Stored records

---

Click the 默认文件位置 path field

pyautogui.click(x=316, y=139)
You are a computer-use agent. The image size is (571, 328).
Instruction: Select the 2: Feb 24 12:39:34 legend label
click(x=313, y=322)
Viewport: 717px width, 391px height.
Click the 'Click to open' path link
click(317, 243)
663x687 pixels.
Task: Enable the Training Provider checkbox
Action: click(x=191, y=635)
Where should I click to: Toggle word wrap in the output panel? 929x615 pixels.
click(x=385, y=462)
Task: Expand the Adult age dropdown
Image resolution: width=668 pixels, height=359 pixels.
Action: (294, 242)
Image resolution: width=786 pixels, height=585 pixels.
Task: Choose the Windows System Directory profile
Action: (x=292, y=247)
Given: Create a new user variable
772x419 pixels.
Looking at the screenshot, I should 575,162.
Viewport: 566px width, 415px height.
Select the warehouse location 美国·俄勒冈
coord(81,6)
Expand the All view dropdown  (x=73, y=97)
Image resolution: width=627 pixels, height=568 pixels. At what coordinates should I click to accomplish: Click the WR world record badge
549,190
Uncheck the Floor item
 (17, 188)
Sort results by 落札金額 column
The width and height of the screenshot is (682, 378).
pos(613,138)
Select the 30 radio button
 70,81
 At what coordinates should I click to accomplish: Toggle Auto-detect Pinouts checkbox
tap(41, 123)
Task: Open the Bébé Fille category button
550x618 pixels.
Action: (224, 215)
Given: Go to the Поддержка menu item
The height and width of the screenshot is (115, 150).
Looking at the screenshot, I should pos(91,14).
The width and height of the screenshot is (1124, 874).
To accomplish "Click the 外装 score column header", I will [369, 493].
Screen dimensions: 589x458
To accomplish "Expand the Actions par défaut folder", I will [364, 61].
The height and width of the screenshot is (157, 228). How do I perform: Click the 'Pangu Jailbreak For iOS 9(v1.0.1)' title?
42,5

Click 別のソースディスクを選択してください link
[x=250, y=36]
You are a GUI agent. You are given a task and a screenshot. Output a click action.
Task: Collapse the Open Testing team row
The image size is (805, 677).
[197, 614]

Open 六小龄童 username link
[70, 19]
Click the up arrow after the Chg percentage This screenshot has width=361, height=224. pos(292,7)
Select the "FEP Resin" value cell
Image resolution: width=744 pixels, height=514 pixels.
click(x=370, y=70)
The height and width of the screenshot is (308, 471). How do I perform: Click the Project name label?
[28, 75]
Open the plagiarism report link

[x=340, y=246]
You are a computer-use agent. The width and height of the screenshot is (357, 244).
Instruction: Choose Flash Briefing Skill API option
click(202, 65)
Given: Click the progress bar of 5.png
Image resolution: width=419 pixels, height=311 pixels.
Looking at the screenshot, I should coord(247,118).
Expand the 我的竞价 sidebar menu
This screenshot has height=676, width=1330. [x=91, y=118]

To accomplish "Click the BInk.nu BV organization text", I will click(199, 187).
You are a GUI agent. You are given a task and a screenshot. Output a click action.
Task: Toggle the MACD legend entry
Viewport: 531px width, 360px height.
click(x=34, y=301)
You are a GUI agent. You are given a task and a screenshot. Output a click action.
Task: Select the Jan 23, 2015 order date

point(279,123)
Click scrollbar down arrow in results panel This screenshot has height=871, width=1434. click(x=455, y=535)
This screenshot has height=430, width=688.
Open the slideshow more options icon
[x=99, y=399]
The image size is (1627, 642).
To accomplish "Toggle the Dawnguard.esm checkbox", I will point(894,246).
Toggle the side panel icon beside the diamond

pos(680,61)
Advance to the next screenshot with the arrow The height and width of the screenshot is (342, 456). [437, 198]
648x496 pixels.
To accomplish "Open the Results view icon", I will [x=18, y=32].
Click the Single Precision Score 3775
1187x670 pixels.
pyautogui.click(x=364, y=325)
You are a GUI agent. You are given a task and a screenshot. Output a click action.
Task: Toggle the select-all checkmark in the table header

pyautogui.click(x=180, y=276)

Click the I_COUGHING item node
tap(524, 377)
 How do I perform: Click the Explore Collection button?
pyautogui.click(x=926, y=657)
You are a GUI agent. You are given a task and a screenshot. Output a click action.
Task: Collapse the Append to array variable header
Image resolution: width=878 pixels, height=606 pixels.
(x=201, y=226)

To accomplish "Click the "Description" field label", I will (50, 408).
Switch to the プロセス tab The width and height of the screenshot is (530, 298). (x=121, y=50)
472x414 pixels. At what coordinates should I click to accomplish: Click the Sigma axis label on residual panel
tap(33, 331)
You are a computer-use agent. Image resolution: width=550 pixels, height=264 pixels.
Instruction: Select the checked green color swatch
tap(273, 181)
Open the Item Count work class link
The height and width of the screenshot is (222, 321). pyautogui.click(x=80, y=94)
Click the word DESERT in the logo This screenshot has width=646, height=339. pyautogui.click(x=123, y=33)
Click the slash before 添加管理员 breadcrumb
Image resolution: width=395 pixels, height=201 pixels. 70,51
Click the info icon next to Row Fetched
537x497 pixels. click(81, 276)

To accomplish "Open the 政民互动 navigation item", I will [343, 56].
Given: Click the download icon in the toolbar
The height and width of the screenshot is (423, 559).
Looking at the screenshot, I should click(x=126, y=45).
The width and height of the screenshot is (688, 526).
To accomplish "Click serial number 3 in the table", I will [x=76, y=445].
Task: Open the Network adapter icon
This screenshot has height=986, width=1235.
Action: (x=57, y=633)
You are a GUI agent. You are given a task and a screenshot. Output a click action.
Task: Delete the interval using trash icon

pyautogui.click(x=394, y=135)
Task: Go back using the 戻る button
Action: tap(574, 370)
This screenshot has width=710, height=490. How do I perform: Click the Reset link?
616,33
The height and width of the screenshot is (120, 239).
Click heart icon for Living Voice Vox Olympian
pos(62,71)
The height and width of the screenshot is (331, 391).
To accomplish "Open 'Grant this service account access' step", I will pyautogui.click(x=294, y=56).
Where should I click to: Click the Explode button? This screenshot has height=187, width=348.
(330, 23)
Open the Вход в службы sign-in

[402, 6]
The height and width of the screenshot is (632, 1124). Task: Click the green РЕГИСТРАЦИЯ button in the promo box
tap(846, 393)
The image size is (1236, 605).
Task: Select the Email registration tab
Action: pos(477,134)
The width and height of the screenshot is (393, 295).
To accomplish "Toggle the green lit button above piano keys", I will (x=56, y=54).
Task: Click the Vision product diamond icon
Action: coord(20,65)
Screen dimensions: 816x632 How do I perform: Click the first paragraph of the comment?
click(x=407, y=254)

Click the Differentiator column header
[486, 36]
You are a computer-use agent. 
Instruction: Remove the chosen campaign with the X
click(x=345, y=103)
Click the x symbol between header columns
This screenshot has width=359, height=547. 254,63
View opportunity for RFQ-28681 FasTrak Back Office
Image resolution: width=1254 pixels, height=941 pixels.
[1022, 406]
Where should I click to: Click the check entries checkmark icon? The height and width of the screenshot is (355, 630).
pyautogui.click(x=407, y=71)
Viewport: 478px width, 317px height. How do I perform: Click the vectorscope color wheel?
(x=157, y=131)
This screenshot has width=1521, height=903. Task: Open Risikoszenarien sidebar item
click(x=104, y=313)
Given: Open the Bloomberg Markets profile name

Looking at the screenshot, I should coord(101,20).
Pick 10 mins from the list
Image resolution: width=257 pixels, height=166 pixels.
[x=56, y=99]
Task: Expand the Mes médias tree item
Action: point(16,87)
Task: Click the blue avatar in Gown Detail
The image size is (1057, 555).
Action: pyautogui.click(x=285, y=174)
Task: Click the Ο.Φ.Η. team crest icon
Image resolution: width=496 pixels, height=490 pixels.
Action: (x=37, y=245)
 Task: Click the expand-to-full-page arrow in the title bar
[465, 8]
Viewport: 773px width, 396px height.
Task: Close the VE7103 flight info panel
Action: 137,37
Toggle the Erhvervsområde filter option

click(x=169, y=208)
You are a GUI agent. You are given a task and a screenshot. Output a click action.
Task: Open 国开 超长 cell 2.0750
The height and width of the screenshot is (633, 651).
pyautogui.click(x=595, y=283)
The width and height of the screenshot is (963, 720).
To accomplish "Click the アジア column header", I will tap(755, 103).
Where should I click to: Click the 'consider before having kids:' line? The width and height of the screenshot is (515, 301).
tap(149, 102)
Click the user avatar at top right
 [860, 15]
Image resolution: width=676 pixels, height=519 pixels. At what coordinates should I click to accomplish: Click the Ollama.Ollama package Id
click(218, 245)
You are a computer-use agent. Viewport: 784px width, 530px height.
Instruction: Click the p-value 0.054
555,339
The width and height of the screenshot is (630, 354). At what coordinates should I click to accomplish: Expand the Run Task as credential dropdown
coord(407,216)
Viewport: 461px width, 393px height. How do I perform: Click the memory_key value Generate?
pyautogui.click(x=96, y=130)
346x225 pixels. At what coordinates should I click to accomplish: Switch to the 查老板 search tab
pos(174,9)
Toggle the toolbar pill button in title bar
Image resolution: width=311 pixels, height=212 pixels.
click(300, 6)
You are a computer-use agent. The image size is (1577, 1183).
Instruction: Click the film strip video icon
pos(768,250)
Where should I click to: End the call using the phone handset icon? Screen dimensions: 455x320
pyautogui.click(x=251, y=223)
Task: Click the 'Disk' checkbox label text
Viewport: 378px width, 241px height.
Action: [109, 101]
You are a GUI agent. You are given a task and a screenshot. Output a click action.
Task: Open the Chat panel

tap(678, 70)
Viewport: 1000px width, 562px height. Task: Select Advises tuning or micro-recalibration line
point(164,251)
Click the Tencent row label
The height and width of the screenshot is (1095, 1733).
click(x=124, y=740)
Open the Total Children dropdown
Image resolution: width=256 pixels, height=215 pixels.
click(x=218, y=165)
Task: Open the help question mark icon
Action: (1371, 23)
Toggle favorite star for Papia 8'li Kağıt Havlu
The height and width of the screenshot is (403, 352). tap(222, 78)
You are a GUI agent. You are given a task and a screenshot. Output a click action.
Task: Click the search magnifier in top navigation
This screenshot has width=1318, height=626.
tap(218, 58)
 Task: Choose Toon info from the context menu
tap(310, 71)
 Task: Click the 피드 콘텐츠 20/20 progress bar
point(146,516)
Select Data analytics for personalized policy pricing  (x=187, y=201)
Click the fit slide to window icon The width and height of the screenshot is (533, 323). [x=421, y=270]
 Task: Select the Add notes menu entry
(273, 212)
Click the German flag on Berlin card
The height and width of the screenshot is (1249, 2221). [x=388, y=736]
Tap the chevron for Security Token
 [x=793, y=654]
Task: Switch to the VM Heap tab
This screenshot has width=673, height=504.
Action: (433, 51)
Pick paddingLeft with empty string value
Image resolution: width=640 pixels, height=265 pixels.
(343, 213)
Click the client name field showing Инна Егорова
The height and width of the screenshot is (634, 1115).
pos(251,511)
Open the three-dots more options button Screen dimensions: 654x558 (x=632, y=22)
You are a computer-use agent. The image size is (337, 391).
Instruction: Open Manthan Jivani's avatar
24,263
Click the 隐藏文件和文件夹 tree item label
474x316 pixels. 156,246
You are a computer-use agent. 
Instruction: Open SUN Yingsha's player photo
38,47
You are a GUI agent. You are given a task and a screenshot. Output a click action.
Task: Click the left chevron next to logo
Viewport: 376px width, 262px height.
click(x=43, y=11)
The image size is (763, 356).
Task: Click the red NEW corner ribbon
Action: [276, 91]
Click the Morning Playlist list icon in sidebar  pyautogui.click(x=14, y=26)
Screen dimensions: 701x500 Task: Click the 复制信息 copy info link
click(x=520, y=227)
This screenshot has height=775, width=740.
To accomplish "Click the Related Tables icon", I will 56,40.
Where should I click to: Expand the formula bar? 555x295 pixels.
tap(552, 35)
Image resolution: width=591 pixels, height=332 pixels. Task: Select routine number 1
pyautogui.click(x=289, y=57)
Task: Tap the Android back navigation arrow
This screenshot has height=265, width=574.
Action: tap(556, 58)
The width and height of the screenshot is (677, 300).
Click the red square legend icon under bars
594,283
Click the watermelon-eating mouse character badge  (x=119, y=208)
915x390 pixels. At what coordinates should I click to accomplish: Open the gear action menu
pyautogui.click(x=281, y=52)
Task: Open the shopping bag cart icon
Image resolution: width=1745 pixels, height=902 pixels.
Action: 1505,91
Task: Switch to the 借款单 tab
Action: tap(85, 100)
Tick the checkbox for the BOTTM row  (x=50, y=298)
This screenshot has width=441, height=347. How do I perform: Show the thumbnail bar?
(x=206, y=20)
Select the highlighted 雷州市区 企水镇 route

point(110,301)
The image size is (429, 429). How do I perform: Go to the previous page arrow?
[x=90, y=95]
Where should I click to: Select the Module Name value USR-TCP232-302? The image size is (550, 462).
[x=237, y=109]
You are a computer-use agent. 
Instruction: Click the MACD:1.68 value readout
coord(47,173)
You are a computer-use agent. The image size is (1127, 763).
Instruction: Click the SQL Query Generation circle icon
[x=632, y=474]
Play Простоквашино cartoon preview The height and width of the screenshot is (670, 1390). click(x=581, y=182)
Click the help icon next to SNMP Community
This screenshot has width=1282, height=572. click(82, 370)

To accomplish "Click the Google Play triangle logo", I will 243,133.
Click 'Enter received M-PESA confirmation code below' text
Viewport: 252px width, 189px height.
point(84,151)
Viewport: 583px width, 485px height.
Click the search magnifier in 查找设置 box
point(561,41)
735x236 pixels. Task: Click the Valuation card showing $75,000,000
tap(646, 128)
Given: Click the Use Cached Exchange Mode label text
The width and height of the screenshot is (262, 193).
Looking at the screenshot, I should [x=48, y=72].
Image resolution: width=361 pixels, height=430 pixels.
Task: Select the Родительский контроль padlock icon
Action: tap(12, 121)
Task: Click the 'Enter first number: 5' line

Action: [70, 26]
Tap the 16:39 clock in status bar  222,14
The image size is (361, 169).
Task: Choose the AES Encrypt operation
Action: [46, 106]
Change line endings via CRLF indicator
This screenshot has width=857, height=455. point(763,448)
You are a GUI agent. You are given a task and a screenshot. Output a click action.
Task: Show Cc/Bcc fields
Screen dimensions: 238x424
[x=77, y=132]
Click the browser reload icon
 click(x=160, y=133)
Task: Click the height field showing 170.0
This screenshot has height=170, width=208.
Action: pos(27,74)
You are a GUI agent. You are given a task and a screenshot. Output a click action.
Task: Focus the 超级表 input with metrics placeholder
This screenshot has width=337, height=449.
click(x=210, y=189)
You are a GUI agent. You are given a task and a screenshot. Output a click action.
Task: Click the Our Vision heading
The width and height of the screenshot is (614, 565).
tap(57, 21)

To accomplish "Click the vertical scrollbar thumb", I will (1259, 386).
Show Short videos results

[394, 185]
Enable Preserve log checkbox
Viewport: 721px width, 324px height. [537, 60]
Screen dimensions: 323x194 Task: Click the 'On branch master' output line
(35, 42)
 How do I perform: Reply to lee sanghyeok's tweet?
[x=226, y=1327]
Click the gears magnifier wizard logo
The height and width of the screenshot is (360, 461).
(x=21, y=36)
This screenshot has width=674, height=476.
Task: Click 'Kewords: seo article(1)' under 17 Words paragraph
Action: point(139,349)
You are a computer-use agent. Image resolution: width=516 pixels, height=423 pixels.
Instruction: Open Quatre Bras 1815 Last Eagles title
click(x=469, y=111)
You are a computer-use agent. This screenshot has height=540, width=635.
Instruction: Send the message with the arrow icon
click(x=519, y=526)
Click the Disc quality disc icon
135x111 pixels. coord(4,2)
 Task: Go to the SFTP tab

---

Task directions: State how many lines of the entries above include the string "computer". The reply is that number alone.

Answer space: 12